LO ESPERADO - Según el texto sobre Goethe, ¿con qué clase de soledad se mantenía ajeno el poeta a sus contemporáneos?

Sin embargo, esos malos tiempos eran los suyos, fatal e irrevocablemente. Y las tendencias denostadas por él pertenecieron a su curso. Desde su altura inconmovible, Goethe alcanzaba a divisar completo ese curso, veía más allá que nadie, conocía el desenlace de los afanes en que se debatían sus ajetreados contemporáneos, y se mantenía ajeno, con aristocrática soledad. Sólo que su desvío, su insolidaridad para con las exigencias de la época -aferrado a algo que, como las relaciones cortesanas de Weimar, era en sí una pura supervivencia destinada a sucumbir sin remedio y ya desprovista de realidad efectiva-, todo lo que, en definitiva, constituía la fatalidad personal del poeta según temperamento y carácter, no podía dejar de afectar a su obra, dándole un matiz de cosa fallida dentro de su intachable perfección. Pues el esfuerzo goethiano por substraerse al tiempo aspira a un notorio imposible, y conduce hacia una suerte de excesiva compostura que, sólo por cuanto hinca sus raíces en la individualísima manera de ser de un hombre concreto, no se traduce en afectación de la obra misma, sino en distancia y extrañamiento respecto de la personalidad plena del autor.

MATERIAL DE ORIGEN -
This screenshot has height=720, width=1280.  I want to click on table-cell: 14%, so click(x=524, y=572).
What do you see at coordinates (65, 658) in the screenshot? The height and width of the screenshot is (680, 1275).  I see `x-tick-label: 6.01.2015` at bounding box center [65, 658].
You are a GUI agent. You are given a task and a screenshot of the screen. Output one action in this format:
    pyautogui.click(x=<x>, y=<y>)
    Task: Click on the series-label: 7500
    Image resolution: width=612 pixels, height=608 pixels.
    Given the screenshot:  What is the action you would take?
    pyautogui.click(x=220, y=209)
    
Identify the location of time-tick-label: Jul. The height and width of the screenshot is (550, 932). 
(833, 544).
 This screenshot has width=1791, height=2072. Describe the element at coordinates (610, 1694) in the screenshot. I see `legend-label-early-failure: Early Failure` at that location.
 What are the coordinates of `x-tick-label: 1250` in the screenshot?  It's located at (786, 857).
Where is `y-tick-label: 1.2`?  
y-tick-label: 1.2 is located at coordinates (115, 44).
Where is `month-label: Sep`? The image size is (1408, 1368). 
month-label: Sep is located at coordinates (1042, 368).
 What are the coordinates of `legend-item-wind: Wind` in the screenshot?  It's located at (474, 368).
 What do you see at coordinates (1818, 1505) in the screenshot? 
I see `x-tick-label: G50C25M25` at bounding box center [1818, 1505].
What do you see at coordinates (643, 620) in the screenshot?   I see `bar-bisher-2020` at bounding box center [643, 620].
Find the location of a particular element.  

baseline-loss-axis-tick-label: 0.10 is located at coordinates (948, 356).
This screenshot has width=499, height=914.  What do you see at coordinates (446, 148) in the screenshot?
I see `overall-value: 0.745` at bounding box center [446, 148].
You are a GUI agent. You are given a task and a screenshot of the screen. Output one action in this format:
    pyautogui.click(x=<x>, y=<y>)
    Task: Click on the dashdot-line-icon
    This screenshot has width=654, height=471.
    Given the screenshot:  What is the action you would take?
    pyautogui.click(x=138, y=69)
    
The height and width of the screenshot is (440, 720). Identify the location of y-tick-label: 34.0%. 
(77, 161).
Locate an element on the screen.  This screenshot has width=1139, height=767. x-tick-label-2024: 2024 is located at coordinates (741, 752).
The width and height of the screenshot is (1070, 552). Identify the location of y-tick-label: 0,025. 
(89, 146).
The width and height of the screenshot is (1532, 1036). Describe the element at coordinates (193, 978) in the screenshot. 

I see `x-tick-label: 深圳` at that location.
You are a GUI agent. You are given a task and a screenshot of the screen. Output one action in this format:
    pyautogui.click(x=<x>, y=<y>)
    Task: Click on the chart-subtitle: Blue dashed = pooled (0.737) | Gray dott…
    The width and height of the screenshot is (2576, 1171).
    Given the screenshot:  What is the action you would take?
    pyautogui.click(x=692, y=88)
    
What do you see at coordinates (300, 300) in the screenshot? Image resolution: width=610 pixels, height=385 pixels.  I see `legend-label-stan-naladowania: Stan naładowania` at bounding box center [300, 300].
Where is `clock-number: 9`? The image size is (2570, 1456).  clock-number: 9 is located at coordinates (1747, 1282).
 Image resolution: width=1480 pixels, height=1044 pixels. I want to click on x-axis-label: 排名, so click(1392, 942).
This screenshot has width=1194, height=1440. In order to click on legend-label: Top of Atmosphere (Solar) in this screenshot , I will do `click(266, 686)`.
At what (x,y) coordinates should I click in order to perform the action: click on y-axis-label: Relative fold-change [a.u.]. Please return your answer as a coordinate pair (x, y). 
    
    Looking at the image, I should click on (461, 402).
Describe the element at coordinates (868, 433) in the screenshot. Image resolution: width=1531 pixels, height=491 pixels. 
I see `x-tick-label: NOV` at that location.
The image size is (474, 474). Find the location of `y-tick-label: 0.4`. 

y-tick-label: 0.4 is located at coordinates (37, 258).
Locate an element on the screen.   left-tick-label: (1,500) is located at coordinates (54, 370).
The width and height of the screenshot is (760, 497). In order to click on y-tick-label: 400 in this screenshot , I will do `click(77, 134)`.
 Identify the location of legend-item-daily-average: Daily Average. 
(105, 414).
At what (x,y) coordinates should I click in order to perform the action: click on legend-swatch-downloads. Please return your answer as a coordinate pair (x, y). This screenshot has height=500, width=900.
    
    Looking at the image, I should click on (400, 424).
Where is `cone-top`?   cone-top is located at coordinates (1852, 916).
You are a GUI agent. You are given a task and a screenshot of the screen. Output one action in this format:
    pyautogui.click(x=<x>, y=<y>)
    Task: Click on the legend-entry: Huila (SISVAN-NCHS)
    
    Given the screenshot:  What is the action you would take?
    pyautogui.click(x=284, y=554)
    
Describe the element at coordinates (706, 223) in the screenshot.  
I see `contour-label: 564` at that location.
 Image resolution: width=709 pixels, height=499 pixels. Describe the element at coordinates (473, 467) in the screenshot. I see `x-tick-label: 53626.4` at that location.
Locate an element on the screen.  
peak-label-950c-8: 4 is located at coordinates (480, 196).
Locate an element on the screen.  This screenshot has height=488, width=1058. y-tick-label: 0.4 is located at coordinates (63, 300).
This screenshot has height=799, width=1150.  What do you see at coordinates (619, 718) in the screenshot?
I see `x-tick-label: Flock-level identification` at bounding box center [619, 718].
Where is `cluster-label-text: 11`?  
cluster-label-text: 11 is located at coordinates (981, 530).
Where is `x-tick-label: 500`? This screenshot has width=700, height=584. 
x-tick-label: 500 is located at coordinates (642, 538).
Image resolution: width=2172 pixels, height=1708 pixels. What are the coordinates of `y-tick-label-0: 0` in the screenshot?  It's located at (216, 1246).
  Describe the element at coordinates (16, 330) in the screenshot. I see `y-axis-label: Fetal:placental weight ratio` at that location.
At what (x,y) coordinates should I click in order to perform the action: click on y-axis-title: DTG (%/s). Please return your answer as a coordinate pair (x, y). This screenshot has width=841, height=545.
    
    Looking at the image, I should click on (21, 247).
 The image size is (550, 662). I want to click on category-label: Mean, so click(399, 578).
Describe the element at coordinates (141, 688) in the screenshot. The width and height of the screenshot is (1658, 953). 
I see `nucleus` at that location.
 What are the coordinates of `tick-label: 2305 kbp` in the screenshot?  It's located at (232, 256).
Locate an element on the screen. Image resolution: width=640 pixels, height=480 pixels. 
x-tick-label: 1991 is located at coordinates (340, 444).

TAREA RESUELTA - Con aristocrática soledad.